◆ Work to do: Rewrite the items below, changing every "dropdown" to "drop-down list" and leaving everything else as it is.

====

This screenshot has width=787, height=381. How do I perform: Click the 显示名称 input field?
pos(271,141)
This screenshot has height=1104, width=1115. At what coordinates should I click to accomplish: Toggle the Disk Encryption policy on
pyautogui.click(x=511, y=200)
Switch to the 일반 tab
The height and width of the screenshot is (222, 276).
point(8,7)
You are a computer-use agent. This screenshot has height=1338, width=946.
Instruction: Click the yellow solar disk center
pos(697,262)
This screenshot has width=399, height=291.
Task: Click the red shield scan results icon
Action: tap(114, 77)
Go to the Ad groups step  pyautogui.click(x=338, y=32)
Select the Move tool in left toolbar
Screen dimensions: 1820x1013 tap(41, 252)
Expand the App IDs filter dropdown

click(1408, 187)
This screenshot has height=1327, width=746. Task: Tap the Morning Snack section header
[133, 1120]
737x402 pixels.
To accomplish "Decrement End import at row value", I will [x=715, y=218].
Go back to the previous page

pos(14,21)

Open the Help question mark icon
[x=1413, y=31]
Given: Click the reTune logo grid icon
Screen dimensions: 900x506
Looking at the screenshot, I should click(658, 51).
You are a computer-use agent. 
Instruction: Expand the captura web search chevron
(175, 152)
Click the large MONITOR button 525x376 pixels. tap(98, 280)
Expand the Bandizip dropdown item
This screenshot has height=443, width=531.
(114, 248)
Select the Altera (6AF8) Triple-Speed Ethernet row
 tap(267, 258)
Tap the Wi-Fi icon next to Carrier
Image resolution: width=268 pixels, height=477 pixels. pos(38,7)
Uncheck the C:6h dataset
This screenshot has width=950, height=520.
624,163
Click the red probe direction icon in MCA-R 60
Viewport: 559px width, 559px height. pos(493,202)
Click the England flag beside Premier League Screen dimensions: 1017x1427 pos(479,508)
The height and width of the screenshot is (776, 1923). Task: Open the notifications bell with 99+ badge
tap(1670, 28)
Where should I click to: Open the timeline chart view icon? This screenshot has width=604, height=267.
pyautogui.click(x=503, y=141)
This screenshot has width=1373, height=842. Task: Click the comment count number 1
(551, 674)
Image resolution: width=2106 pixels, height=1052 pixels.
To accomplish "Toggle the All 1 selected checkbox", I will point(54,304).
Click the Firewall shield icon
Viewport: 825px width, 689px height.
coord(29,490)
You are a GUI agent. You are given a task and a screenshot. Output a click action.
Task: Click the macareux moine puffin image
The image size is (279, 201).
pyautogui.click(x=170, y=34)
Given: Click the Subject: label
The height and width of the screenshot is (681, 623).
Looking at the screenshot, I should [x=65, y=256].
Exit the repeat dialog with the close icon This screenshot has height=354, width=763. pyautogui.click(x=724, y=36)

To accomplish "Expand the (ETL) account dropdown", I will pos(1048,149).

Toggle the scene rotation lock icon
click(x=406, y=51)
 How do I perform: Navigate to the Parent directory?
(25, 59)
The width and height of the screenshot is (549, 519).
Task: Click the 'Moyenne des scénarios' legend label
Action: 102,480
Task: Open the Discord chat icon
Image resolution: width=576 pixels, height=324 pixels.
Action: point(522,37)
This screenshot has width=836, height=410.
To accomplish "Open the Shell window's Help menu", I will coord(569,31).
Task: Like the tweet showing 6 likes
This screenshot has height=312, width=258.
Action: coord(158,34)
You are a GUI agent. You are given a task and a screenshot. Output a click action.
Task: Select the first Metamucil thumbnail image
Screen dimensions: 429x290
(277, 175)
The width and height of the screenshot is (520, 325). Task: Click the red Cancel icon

====

◆ Result of this task:
This screenshot has width=787, height=381. How do I perform: Click the 显示名称 input field?
pos(271,141)
This screenshot has height=1104, width=1115. At what coordinates should I click to accomplish: Toggle the Disk Encryption policy on
pyautogui.click(x=511, y=200)
Switch to the 일반 tab
The height and width of the screenshot is (222, 276).
point(8,7)
You are a computer-use agent. This screenshot has height=1338, width=946.
Instruction: Click the yellow solar disk center
pos(697,262)
This screenshot has width=399, height=291.
Task: Click the red shield scan results icon
Action: tap(114, 77)
Go to the Ad groups step  pyautogui.click(x=338, y=32)
Select the Move tool in left toolbar
Screen dimensions: 1820x1013 tap(41, 252)
Expand the App IDs filter drop-down list

click(1408, 187)
This screenshot has height=1327, width=746. Task: Tap the Morning Snack section header
[133, 1120]
737x402 pixels.
To accomplish "Decrement End import at row value", I will [x=715, y=218].
Go back to the previous page

pos(14,21)

Open the Help question mark icon
[x=1413, y=31]
Given: Click the reTune logo grid icon
Screen dimensions: 900x506
Looking at the screenshot, I should click(658, 51).
You are a computer-use agent. 
Instruction: Expand the captura web search chevron
(175, 152)
Click the large MONITOR button 525x376 pixels. tap(98, 280)
Expand the Bandizip drop-down list item
This screenshot has height=443, width=531.
(114, 248)
Select the Altera (6AF8) Triple-Speed Ethernet row
 tap(267, 258)
Tap the Wi-Fi icon next to Carrier
Image resolution: width=268 pixels, height=477 pixels. pos(38,7)
Uncheck the C:6h dataset
This screenshot has width=950, height=520.
624,163
Click the red probe direction icon in MCA-R 60
Viewport: 559px width, 559px height. pos(493,202)
Click the England flag beside Premier League Screen dimensions: 1017x1427 pos(479,508)
The height and width of the screenshot is (776, 1923). Task: Open the notifications bell with 99+ badge
tap(1670, 28)
Where should I click to: Open the timeline chart view icon? This screenshot has width=604, height=267.
pyautogui.click(x=503, y=141)
This screenshot has width=1373, height=842. Task: Click the comment count number 1
(551, 674)
Image resolution: width=2106 pixels, height=1052 pixels.
To accomplish "Toggle the All 1 selected checkbox", I will point(54,304).
Click the Firewall shield icon
Viewport: 825px width, 689px height.
coord(29,490)
You are a GUI agent. You are given a task and a screenshot. Output a click action.
Task: Click the macareux moine puffin image
The image size is (279, 201).
pyautogui.click(x=170, y=34)
Given: Click the Subject: label
The height and width of the screenshot is (681, 623).
Looking at the screenshot, I should [x=65, y=256].
Exit the repeat dialog with the close icon This screenshot has height=354, width=763. pyautogui.click(x=724, y=36)

To accomplish "Expand the (ETL) account drop-down list", I will pos(1048,149).

Toggle the scene rotation lock icon
click(x=406, y=51)
 How do I perform: Navigate to the Parent directory?
(25, 59)
The width and height of the screenshot is (549, 519).
Task: Click the 'Moyenne des scénarios' legend label
Action: 102,480
Task: Open the Discord chat icon
Image resolution: width=576 pixels, height=324 pixels.
Action: point(522,37)
This screenshot has width=836, height=410.
To accomplish "Open the Shell window's Help menu", I will coord(569,31).
Task: Like the tweet showing 6 likes
This screenshot has height=312, width=258.
Action: coord(158,34)
You are a GUI agent. You are given a task and a screenshot. Output a click action.
Task: Select the first Metamucil thumbnail image
Screen dimensions: 429x290
(277, 175)
The width and height of the screenshot is (520, 325). Task: Click the red Cancel icon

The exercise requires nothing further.